Małopolska jest pierwszym w Polsce województwem, w którym przyjęto przepisy antysmogowe na poziomie województwa. Sejmik małopolski uchwalił nowe rozwiązania 23 stycznia 2017 r. Od tego czasu w nowych domach na terenie regionu można montować tylko takie piece do ogrzewania na paliwa stałe, które spełniają najwyższe normy emisyjne. Do końca 2022 r. trzeba wymienić kotły na węgiel lub drewno, które nie spełniają żadnych norm emisyjnych. Zabronione jest też używanie paliw niskiej jakości: mułów i flotów węglowych, a także drewna o wilgotności powyżej 20 proc. Uchwała nie dotyczy Krakowa, w którym od 2019 r, obowiązuje już całkowity zakaz stosowania węgla i drewna w kotłach, piecach i kominkach.
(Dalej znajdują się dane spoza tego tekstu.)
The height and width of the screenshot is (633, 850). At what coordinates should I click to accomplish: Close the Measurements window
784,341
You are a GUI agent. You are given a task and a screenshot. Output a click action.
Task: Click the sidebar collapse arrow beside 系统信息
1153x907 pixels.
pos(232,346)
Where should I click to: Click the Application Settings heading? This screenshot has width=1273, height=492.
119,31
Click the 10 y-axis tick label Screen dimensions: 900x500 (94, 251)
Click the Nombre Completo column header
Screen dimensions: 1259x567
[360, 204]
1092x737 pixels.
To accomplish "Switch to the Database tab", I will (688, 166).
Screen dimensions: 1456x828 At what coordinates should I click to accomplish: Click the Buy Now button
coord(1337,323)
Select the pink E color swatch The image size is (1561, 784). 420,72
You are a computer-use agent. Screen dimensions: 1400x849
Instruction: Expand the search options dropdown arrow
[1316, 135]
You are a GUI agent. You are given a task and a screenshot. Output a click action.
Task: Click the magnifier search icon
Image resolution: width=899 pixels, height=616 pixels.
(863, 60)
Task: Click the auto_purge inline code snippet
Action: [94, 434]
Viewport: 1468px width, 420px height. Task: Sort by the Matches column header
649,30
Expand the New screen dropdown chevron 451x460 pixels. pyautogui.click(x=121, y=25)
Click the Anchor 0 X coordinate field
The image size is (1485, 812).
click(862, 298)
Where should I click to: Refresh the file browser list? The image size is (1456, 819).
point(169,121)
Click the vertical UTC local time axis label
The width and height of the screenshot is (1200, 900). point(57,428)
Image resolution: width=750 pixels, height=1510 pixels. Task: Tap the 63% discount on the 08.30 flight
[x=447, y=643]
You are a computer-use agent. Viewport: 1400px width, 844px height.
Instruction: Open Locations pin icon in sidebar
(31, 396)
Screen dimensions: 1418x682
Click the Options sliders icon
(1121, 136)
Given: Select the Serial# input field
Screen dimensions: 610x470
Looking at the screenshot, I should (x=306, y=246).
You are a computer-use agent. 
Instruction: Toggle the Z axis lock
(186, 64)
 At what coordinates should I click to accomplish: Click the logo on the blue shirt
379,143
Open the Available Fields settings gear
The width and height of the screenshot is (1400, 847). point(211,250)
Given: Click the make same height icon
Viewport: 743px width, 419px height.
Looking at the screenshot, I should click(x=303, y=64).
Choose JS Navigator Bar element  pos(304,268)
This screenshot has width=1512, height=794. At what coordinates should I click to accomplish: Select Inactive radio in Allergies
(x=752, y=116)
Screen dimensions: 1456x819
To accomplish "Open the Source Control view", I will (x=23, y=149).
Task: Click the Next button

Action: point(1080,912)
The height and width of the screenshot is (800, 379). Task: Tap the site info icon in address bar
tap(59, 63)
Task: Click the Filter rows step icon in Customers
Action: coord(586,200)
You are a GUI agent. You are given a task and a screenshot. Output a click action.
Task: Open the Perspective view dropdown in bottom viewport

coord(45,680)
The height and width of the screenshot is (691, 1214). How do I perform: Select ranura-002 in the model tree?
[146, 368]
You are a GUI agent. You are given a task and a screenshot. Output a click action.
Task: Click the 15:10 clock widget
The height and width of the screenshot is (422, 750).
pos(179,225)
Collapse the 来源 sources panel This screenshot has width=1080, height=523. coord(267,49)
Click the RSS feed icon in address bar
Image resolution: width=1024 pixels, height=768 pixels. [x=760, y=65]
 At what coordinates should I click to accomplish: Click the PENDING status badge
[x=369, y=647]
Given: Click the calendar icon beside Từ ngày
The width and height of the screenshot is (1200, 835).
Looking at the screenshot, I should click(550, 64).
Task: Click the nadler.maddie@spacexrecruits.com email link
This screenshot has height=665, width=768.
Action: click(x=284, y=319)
Według Centralnej Ewidencji Emisyjności Budynków 1 lipca tego roku na terenie województwa z kopciuchów korzystało jeszcze 119 tys. gospodarstw domowych.
Radni PiS naciskają na poluzowanie uchwały
Realizacja uchwały antysmogowej, uchwalonej jeszcze za czasów rządów koalicji PO – PSL, wchodzi w decydującą fazę, jednak – jak dowiaduje się Interia – małopolscy radni PiS, które ma teraz większość w sejmiku, chcą jej poluzowania. Zarząd województwa przygotował projekt uchwały w sprawie odroczenia o rok terminu wejścia w życie zakazu używania bezklasowych kopciuchów. Jeden z radnych obozu władzy wskazuje w rozmowie z portalem, że o zmianę przepisów zabiega część samorządowców. Argumentują oni, że wielu mieszkańców nie ma szans wymienić tzw. kopciuchów we wskazanym terminie.
– A my chcemy się wsłuchiwać w głos mieszkańców. Oficjalnie decyzja jeszcze nie zapadła, ale w klubie przeważają głosy o tym, że należy zmienić uchwałę – powiedział rozmówca Interii. Radni wskazują też na trwający kryzys energetyczny – problemy z kupnem węgla i rosnące ceny wymiany pieców.
Marszałek województwa małopolskiego Witold Kozłowski poinformował w rozmowie z portalem, że sejmik zajmie się uchwałą prawdopodobnie we wrześniu. Na razie zakończyła się internetowa część konsultacji społecznych.
„Pozwoli się tak naprawdę na palenie śmieciami”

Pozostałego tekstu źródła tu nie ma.